Nina Simone chronology
| The Great Show Live in Paris (1974) | Baltimore (1978) | Fodder on My Wings (1982) |

= Baltimore (album) =

Baltimore is the fourteenth studio album by American singer-songwriter and pianist Nina Simone, released in January 1978 by CTI Records. Due to a lack of promotion, and Simone's dissatisfaction with the record, it became a commercial failure, failed to chart, and also received mixed reviews from critics. Baltimore would also become her first and only album released under her contract with CTI Records. The title track was originally written and recorded by Randy Newman in 1977.

==History==
Nina Simone (born Eunice Kathleen Waymon) was signed to CTI Records after the veteran jazz producer Creed Taylor saw her perform live in 1977 at Drury Lane, and together they would record "Baltimore," Simone's first album since 1974's It Is Finished.

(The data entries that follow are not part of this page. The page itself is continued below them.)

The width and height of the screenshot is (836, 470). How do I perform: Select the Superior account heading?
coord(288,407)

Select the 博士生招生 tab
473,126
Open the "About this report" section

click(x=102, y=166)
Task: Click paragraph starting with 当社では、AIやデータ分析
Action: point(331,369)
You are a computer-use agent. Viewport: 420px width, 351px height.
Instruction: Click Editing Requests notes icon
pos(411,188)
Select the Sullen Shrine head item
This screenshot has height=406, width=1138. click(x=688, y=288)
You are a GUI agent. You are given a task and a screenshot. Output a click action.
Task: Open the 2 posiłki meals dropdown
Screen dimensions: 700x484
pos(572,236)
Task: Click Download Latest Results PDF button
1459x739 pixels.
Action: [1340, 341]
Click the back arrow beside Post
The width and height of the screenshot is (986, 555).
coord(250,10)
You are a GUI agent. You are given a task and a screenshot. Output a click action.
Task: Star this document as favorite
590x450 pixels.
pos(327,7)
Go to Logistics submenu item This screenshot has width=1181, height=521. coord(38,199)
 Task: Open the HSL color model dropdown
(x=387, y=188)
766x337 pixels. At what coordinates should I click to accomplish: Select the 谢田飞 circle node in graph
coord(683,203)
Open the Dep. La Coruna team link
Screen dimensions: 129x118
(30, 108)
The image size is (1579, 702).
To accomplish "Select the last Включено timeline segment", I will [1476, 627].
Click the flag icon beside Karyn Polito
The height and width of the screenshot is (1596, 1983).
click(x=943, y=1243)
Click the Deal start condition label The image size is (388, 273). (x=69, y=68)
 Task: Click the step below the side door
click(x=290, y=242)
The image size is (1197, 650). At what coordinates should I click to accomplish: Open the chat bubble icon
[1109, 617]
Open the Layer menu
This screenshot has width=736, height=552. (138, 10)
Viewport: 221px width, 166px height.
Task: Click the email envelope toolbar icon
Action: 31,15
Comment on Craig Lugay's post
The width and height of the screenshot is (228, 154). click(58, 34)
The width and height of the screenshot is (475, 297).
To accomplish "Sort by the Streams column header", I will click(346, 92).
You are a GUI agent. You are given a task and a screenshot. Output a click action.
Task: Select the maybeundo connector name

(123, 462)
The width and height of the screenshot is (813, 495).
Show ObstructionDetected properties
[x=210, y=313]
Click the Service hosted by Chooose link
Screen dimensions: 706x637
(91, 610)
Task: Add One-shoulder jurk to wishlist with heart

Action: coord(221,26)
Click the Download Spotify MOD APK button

However, sessions for the album were very tense: Simone disagreed with Taylor's production choices—particularly his interest in a reggae sound, which first caused Simone to ask "What is this corny stuff?" Simone's dissatisfaction delayed production, but she would eventually record her vocals for the album in a single hour-long sitting. Simone would later recall of the historic barn where Baltimore was recorded "a basement in Belgium where I was forced to sing songs in order to get out of there."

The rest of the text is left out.